As the single-family housing market began to tank last year, many developers expected construction costs for apartments to drop. But prices for labor and materials are still rising faster than inflation, and that pace of growth shows no signs of letting up, experts say.

“It’s killing us,” said Mike Costa, president of Simpson Housing Solutions, an affordable housing developer based in Long Beach, Calif. Several of Simpson’s projects ran as much as 15 percent over their construction budgets. The company now budgets for cost increases of 10 percent or more a year.

Rising construction costs are especially hard on affordable housing developers like Simpson. Many market-rate rental developers benefited this year and last from rising rents that helped them cover higher construction costs.

But the rents at affordable housing projects are limited by the local area median income, Costa said. And the major sources of these developers’ capital budgets, like the amount of equity generated by the sale of low-income housing tax credits, have often been set years in advance. When construction costs rise, there is often little room to bring in new money.

The construction cost increases are a bit counter-intuitive. As the housing bubble burst, housing starts dove to reach a seasonally adjusted annual rate of 1.4 million in July, down from 2 million in 2005. That decline represents a decrease in demand for construction materials and labor that would seem likely to dampen prices.

Instead, the cost of new multifamily construction rose 2.7 percent over the 12 months that ended in July, according to information from the U.S. Bureau of Labor Statistics. The increase isn’t as bad as last year’s 8.5 percent jump, but it’s still above inflation as measured by the overall consumer price index, and it’s a huge disappointment to developers who hoped prices would fall.

The problem is that even as demand from the housing industry for materials and labor has shrunk, commercial developers and builders overseas have picked up the slack.

An appetite for metal

The rapid transformation of China into an industrial superpower has fed an insatiable appetite in the world’s most populous country for concrete, steel, and other metals.

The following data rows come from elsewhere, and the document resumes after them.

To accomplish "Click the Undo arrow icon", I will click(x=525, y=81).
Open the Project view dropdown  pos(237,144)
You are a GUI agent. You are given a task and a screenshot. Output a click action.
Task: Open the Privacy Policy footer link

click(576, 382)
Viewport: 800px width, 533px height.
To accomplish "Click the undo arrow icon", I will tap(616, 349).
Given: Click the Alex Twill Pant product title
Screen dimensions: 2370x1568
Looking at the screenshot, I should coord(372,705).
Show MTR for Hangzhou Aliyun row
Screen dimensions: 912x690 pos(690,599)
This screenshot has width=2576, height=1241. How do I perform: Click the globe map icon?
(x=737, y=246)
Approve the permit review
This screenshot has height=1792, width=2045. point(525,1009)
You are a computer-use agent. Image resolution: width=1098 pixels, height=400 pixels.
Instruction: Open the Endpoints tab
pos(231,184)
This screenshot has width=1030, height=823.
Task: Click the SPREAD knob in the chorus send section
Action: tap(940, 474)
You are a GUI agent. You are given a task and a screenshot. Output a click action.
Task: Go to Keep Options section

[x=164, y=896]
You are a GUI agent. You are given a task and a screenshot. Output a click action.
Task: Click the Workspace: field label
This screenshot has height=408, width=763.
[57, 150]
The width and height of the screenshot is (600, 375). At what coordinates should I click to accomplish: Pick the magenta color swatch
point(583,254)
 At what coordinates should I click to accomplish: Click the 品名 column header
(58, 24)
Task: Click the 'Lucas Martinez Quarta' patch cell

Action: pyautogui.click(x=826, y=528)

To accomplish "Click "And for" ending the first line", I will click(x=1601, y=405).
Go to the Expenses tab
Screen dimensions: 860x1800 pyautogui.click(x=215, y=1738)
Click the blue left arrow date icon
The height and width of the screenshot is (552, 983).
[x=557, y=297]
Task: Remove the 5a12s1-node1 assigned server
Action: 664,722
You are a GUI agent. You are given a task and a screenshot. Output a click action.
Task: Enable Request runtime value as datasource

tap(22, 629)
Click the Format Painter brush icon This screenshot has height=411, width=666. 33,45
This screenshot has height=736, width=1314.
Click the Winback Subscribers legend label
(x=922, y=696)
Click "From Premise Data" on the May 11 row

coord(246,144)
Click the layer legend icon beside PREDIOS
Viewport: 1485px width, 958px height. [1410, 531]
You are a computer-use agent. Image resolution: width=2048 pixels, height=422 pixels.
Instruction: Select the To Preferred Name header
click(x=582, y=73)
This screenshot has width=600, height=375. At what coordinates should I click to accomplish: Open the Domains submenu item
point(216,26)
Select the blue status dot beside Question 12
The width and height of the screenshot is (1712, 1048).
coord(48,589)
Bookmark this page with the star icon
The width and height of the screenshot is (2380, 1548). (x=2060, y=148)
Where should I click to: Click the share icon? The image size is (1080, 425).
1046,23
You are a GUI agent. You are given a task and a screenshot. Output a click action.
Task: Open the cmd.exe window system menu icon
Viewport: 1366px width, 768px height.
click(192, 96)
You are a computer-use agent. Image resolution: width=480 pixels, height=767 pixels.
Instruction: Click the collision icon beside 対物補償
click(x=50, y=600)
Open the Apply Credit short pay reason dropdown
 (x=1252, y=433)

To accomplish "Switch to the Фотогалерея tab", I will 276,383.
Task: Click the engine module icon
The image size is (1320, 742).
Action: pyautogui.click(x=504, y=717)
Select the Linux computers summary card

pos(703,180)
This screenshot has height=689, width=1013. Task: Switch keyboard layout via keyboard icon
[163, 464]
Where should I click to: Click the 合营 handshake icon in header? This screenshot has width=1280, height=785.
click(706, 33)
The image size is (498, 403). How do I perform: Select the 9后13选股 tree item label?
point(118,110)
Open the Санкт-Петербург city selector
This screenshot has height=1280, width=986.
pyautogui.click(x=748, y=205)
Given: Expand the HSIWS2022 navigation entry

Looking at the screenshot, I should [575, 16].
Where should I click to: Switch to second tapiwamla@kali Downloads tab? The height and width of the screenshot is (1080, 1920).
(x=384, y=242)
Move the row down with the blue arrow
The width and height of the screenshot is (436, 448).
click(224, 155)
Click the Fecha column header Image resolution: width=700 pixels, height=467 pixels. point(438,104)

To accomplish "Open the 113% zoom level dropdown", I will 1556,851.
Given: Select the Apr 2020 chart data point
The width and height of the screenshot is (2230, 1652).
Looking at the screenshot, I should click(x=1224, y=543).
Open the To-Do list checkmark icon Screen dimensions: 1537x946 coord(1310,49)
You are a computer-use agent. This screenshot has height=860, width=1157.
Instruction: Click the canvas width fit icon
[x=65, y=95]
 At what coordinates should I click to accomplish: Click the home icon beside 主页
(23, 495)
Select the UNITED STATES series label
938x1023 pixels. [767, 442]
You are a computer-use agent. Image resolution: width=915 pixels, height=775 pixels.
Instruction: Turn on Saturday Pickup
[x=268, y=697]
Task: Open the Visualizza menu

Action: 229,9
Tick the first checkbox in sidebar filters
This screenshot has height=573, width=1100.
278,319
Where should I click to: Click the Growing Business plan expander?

That’s pushed up prices here in the U.S.—especially for metals like copper, according to developers like Walter Zisette, vice president for Mercy Housing, based in Denver, Colo.

Meantime, U.S. developers spent $346.6 billion to construct non-residential projects in June 2007, a 17.4 percent increase from the prior year, according to the most recent numbers from the Commerce Department.

Prevailing Wage Laws May Spread

The New York State Association for Affordable Housing (NYSAFAH) warned its members in May that labor advocates are beginning to pressure state legislators to apply prevailing wage regulations to affordable housing projects.

The regulations dictate that builders of public works who receive certain kinds of subsidy must pay construction workers prevailing wages set by government officials. The wages are often close to local union wages.

Affordable developers, who often do not use union workers, say that prevailing wage laws add up to 30 percent to the cost to develop affordable housing.

The Davis-Bacon Act, the federal prevailing wage law, doesn’t affect developers who use indirect subsidies like low-income housing tax credits.

In California, many affordable housing developers like Simpson Housing Solutions avoid programs like the state housing tax credit, which would trigger the state’s prevailing wage law. Since 2005, California projects that receive federal housing tax credits do not trigger the state law.

In the New York Legislature, no bills pertaining to prevailing wage have yet been proposed, although housing advocates like NYSAFAH are already mobilizing to oppose them if they appear.